Klassenfahrt notfalls bis nach Leipzig

SCHULEN Im Streit um längere Arbeitszeiten für Gymnasiallehrer erwägt Niedersachsens Landesregierung juristische Schritte

Nach ihrer heftigen Niederlage vor dem Oberverwaltungsgericht Lüneburg (OVG) hat Niedersachsens rot-grüne Landesregierung noch nicht entschieden, ob sie weiter vor Gericht für längere Unterrichtszeiten der LehrerInnen an Gymnasien kämpfen will. „Wir werden uns die Urteilsbegründung genau anschauen“, sagte Regierungssprecherin Anke Pörksen am Tag nach der Entscheidung in Hannover.

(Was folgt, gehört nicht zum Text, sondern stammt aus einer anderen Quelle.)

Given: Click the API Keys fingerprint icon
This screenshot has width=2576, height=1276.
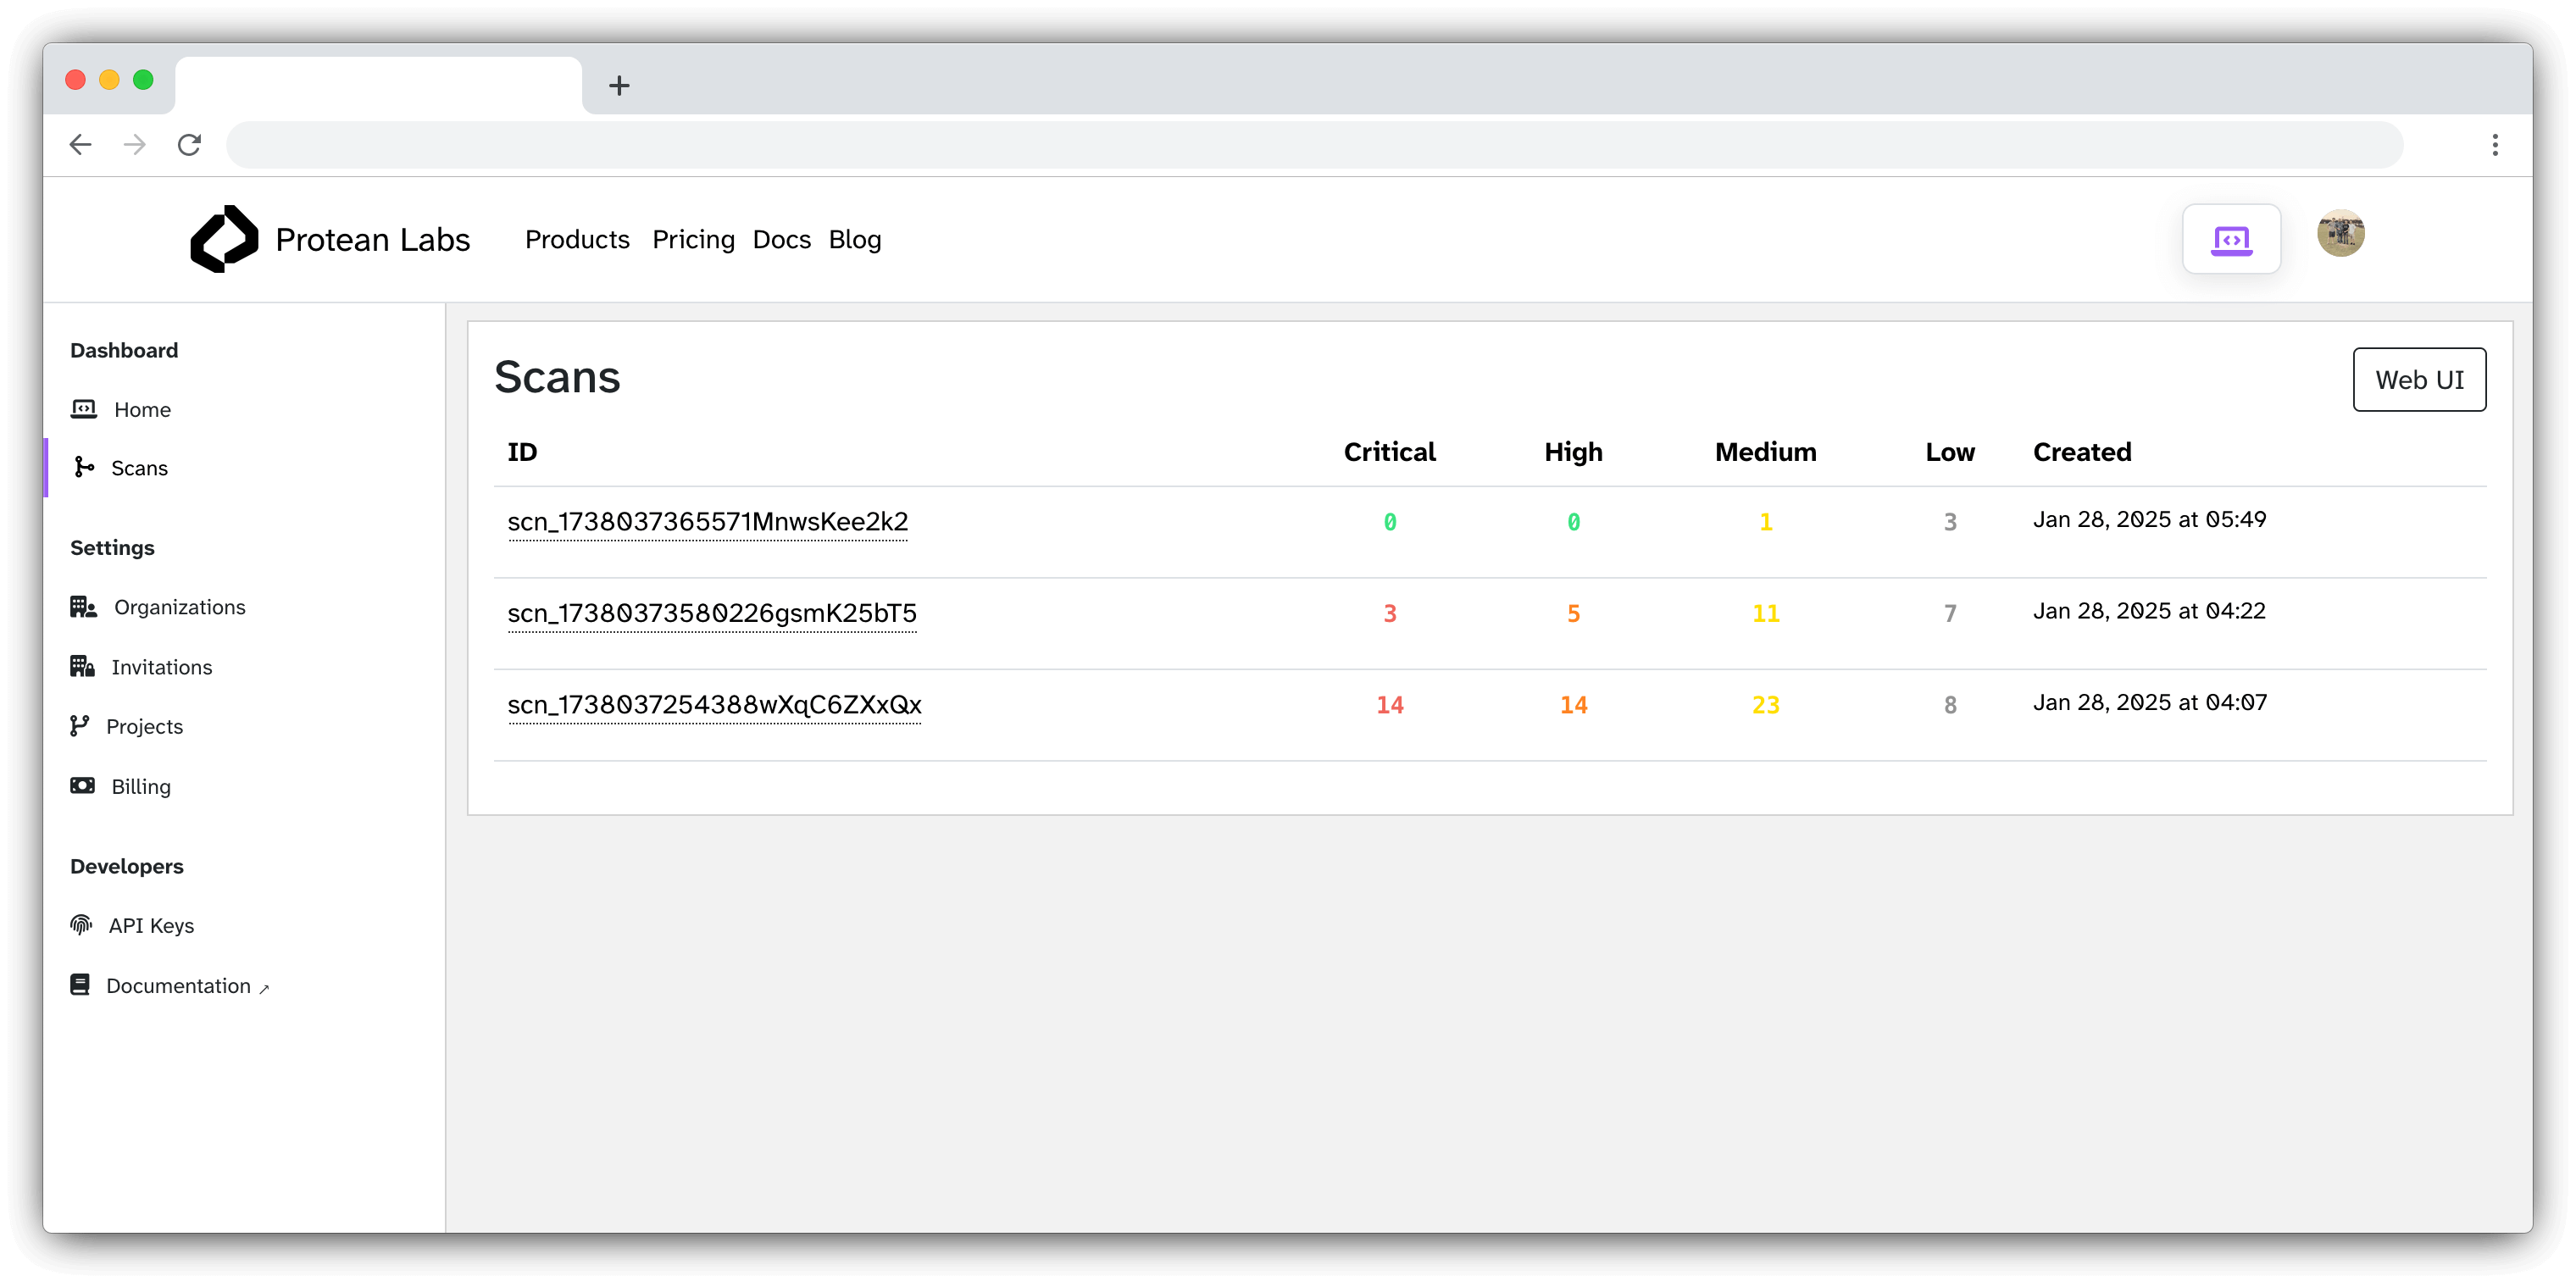Looking at the screenshot, I should [x=81, y=925].
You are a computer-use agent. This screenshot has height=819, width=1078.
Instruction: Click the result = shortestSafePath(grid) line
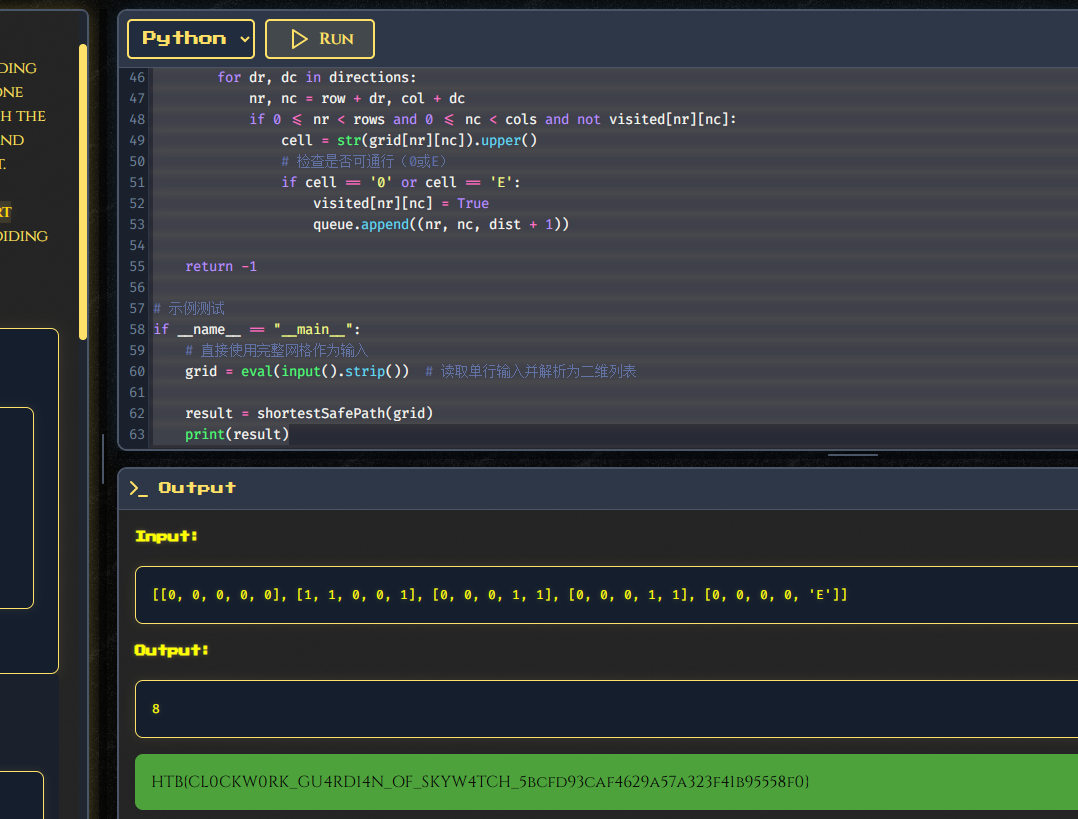[x=309, y=413]
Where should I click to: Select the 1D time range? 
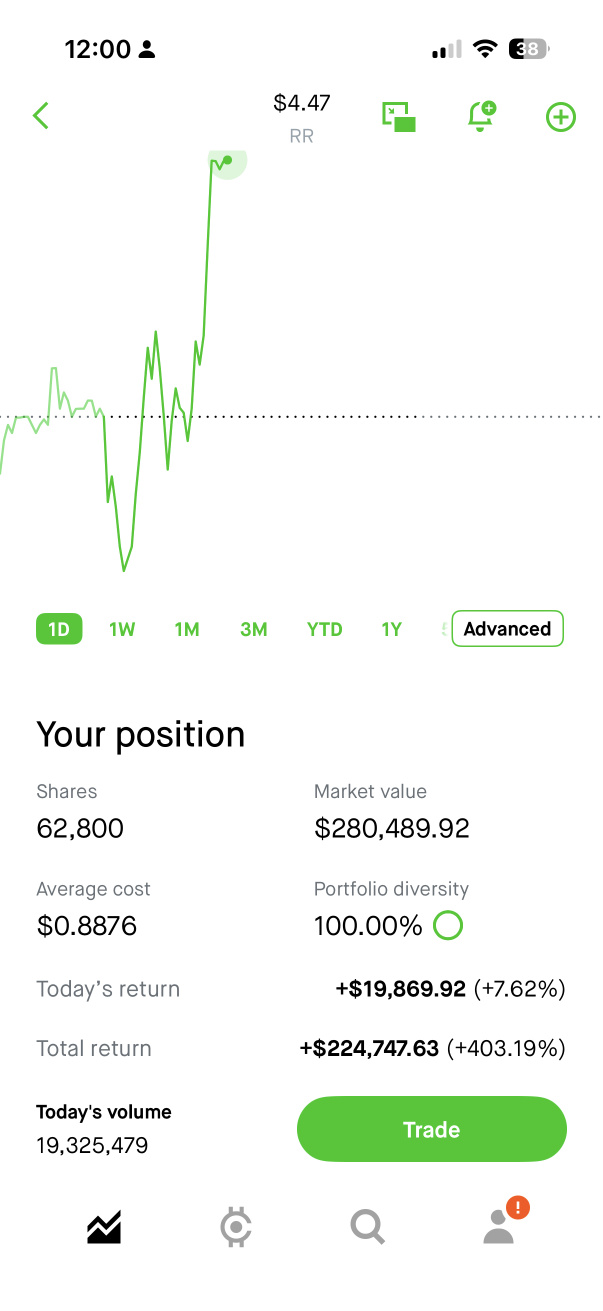pos(59,629)
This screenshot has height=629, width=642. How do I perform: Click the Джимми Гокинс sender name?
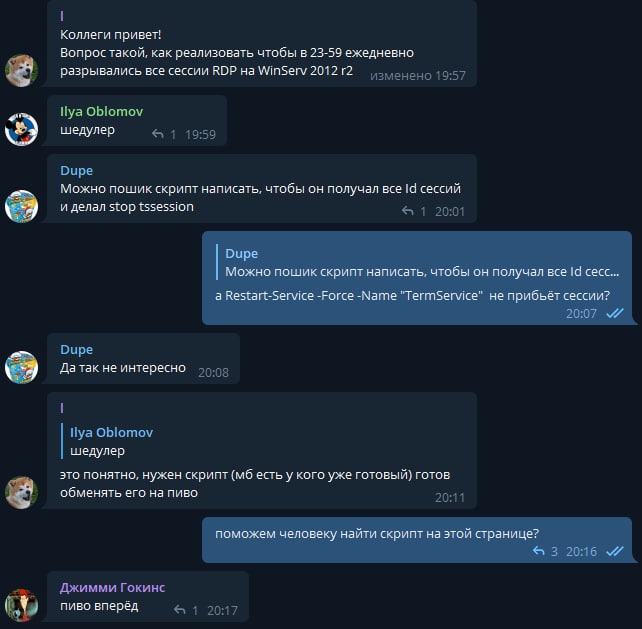[113, 587]
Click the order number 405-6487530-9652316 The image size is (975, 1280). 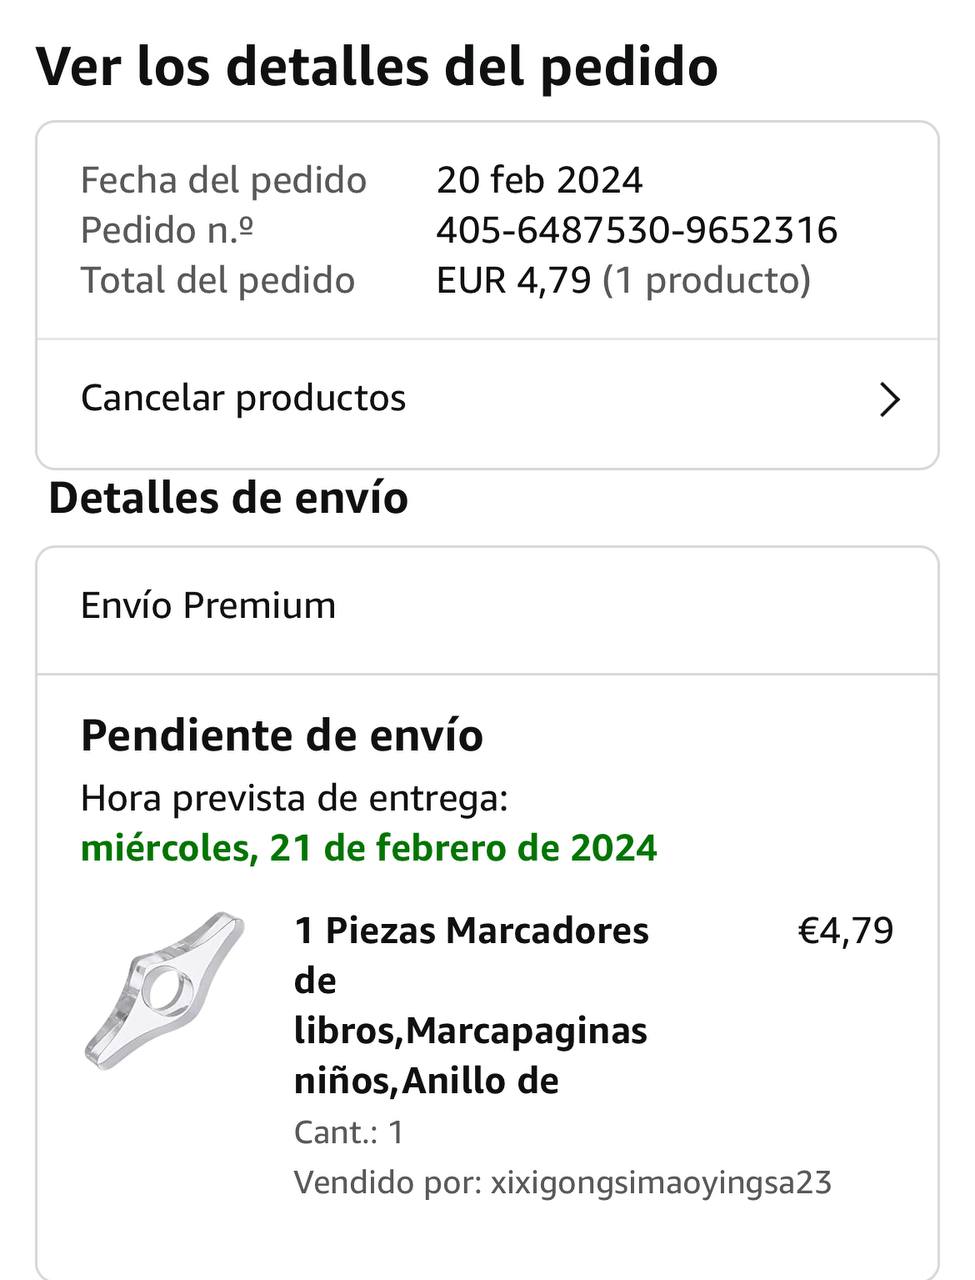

Die Vertraute von SPD-Ministerpräsident Stephan Weil machte außerdem klar: In dessen Staatskanzlei wird – wie auch im Kultusressort seiner sozialdemokratischen Schulministerin Frauke Heiligenstadt – darüber nachgedacht, für eine Revision bis vor das Leipziger Bundesverwaltungsgericht zu ziehen.

Die Lüneburger Richter hatten am Dienstag geurteilt, eine Erhöhung der Regelstundenzahl für Gymnasiallehrer von 23,5 auf 24,5 Stunden verstoße nicht nur gegen das Gleichbehandlungsgebot mit anderen Beamten. Wegen einer Verletzung der im Grundgesetz festgeschriebenen Fürsorgepflicht gegenüber den Staatsdienern sei sie sogar verfassungswidrig.

Konkret kritisierten die Richter, dass die Erhöhung der Unterrichtszeit zwar politisch, nicht aber sachlich begründet worden sei: Mit der einstündigen Mehrarbeit pro Woche konnte die Regierungskoalition rund 750 Lehrerstellen einsparen – das macht im Jahr etwa 40 Millionen Euro, mit denen eine bessere Ganztagsbetreuung und die Inklusion behinderter SchülerInnen gefördert wurden.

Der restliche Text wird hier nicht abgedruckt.